About this exercise
Could you write out the opening lines of the data, word for word, stopping after the line that contains "1月26日 (36, 288)"?
┌─ Input records
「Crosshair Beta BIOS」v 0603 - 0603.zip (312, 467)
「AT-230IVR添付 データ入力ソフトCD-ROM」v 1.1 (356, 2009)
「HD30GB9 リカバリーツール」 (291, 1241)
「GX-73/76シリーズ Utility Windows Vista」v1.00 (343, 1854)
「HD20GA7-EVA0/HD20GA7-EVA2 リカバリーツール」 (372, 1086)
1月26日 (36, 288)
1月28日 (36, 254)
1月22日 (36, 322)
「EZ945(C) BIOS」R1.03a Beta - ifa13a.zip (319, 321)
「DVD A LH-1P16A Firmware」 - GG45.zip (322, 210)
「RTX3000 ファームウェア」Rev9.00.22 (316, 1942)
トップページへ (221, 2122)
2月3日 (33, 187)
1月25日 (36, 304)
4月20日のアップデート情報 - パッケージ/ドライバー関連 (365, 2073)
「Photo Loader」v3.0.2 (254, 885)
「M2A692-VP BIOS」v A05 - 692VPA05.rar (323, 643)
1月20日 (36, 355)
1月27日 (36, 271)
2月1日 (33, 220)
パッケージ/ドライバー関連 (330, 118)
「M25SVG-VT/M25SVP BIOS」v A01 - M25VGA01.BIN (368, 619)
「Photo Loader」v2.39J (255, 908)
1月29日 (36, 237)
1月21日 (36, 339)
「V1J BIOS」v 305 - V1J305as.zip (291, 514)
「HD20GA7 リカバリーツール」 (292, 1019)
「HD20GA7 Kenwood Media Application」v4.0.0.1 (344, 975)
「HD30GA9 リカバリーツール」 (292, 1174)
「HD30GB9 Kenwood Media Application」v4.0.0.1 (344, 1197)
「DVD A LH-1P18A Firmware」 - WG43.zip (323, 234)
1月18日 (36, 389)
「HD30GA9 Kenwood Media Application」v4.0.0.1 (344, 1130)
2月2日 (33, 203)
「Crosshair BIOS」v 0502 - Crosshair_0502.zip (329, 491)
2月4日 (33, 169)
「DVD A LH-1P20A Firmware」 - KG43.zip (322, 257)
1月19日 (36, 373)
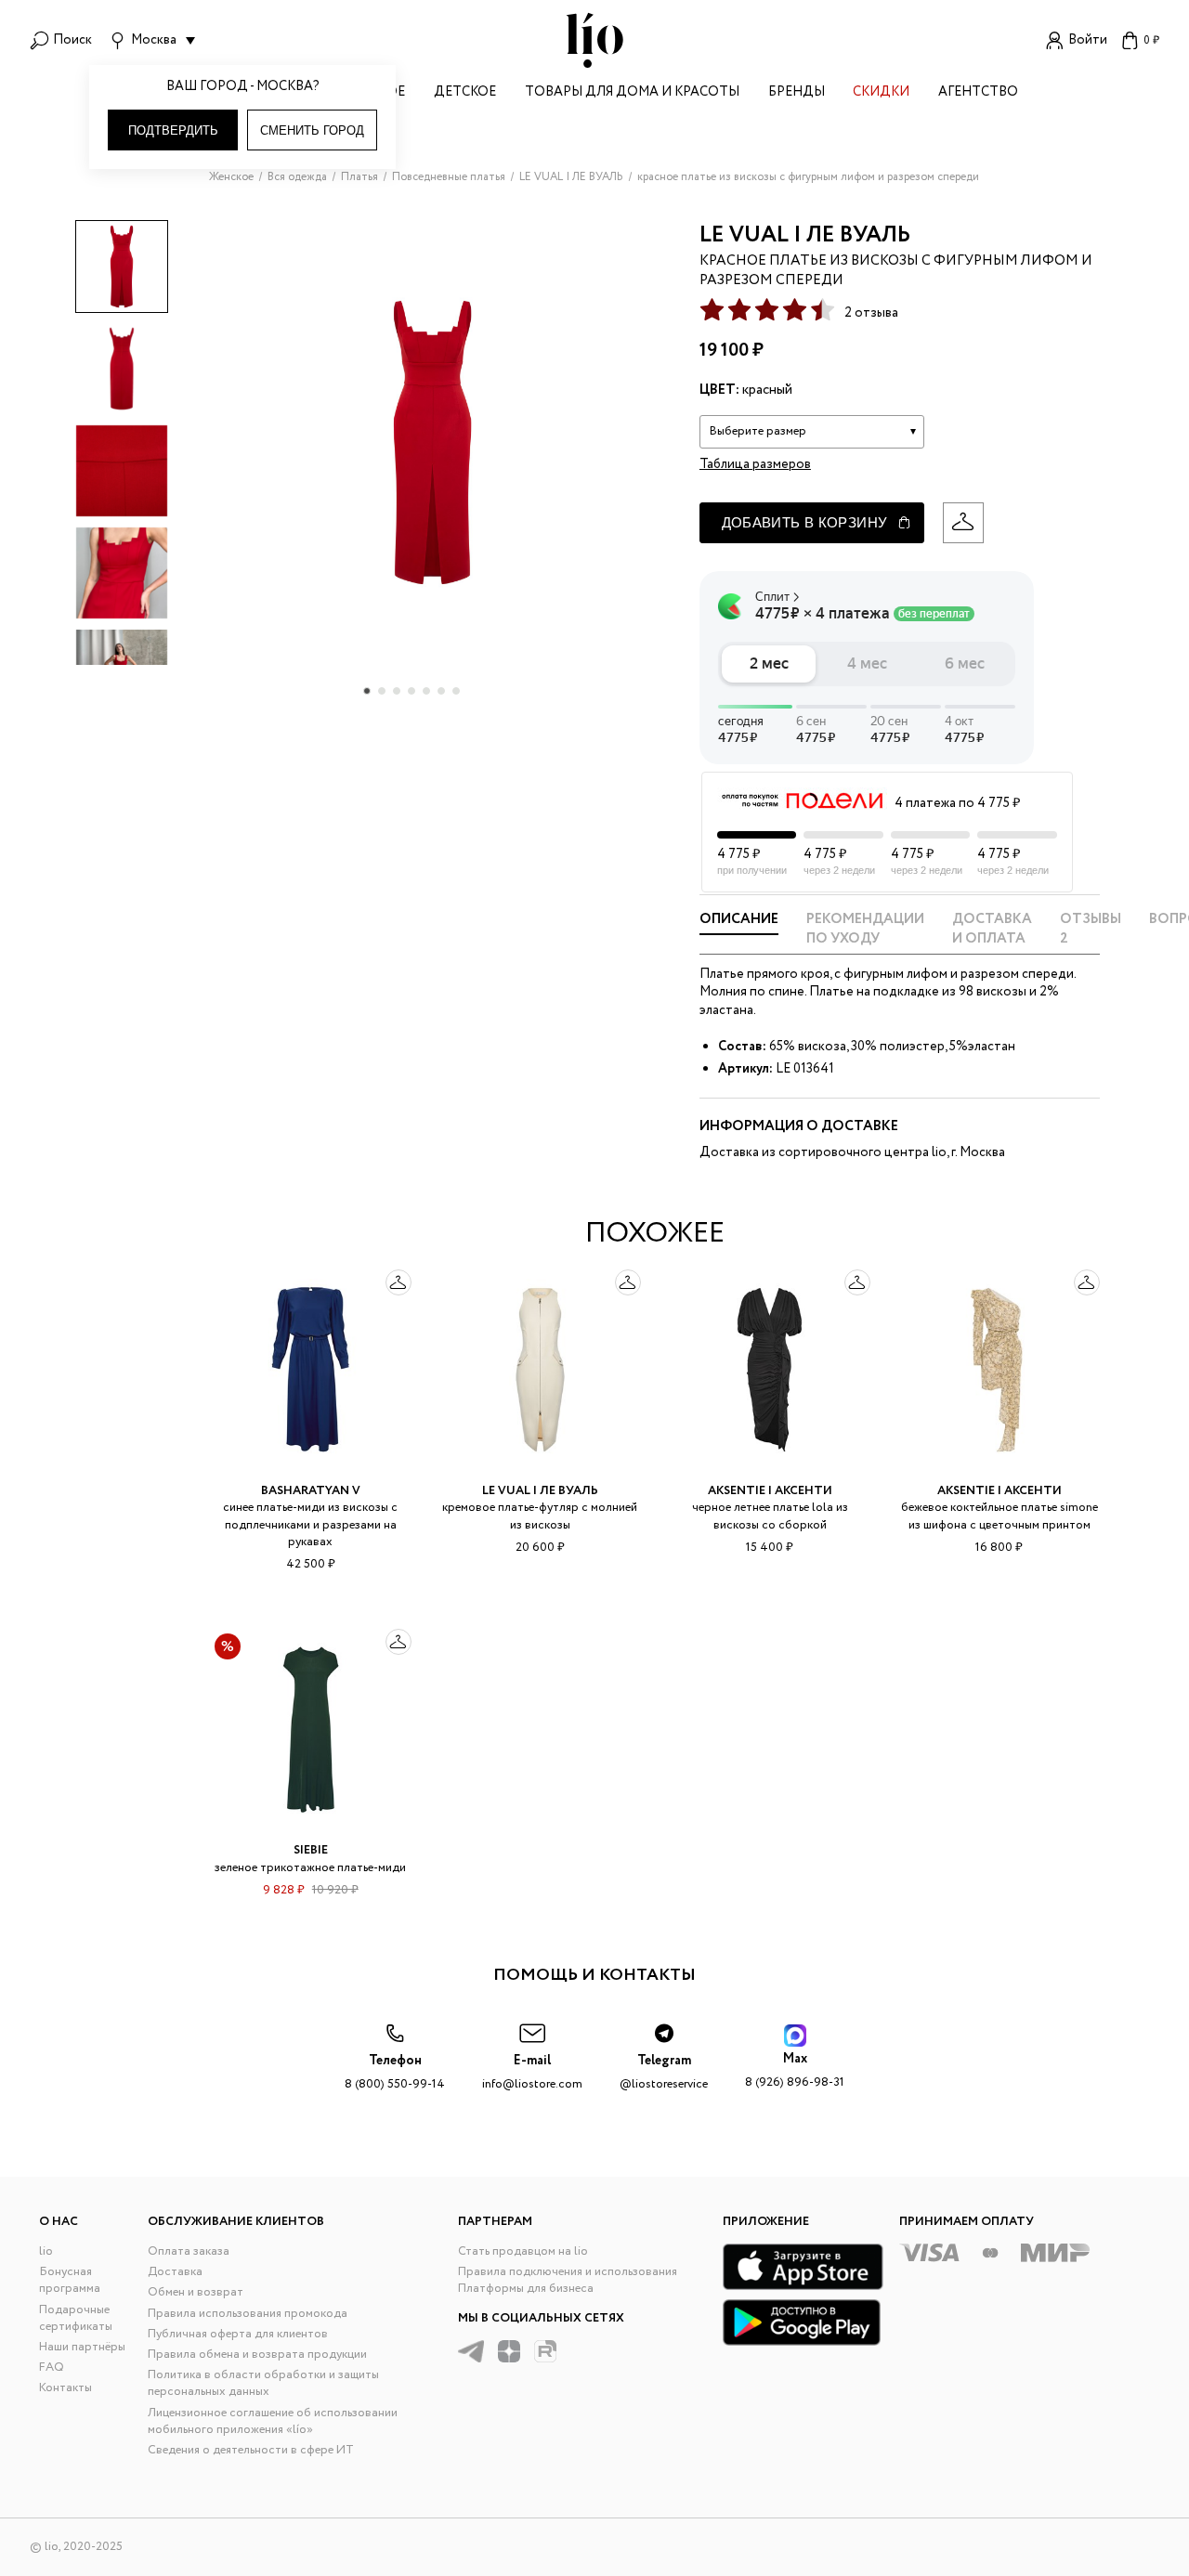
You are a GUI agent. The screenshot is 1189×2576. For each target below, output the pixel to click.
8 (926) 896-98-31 (794, 2070)
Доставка (175, 2272)
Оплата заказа (188, 2251)
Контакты (65, 2388)
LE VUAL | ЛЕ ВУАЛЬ (804, 235)
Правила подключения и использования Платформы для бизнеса (567, 2280)
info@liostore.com (532, 2072)
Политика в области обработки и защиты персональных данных (263, 2383)
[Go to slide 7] (456, 691)
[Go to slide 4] (411, 691)
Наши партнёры (82, 2347)
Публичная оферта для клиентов (238, 2334)
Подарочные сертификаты (75, 2318)
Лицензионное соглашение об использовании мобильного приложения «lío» (273, 2421)
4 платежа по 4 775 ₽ (957, 803)
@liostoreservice (664, 2072)
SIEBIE (311, 1850)
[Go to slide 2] (381, 691)
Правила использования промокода (247, 2313)
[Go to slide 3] (396, 691)
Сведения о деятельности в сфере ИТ (251, 2450)
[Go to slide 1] (367, 691)
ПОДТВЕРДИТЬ (173, 130)
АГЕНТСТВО (978, 93)
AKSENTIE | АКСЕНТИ (770, 1491)
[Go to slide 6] (441, 691)
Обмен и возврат (195, 2292)
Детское (465, 93)
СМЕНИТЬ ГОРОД (312, 130)
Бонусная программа (69, 2280)
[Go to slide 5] (426, 691)
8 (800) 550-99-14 (395, 2072)
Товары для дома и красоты (632, 93)
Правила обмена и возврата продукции (257, 2354)
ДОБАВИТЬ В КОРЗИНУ (805, 522)
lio (46, 2251)
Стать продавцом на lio (523, 2251)
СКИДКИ (881, 93)
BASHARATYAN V (310, 1491)
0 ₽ (1151, 40)
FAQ (51, 2367)
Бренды (796, 93)
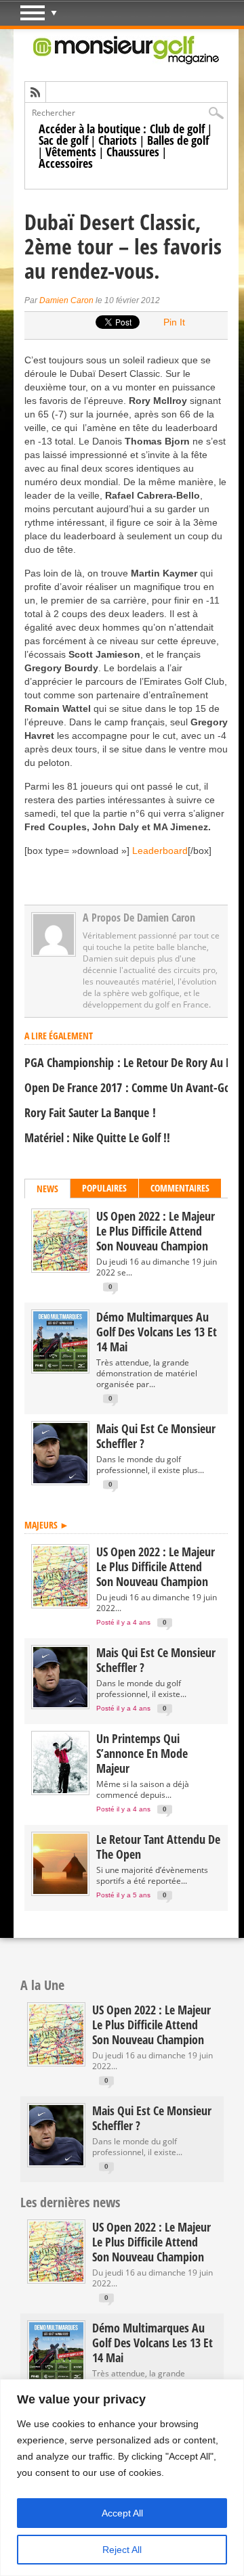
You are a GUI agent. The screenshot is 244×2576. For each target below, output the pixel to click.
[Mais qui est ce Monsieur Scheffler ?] (60, 1480)
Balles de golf (178, 140)
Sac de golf (63, 140)
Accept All (122, 2513)
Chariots (117, 140)
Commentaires (179, 1187)
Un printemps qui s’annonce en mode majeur (142, 1753)
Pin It (174, 322)
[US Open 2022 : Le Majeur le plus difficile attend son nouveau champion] (60, 1267)
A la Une (42, 1985)
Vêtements (70, 151)
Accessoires (66, 163)
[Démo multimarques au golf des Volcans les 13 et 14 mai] (60, 1368)
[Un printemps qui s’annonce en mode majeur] (60, 1790)
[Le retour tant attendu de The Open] (60, 1891)
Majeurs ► (46, 1524)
└─
Task output
「Crosshair Beta BIOS」v 0603 - 0603.zip (312, 467)
「AT-230IVR添付 データ入力ソフトCD-ROM」v 1.1 (356, 2009)
「HD30GB9 リカバリーツール」 (291, 1241)
「GX-73/76シリーズ Utility Windows Vista」v1.00 (343, 1854)
「HD20GA7-EVA0/HD20GA7-EVA2 リカバリーツール」 (372, 1086)
1月26日 (36, 288)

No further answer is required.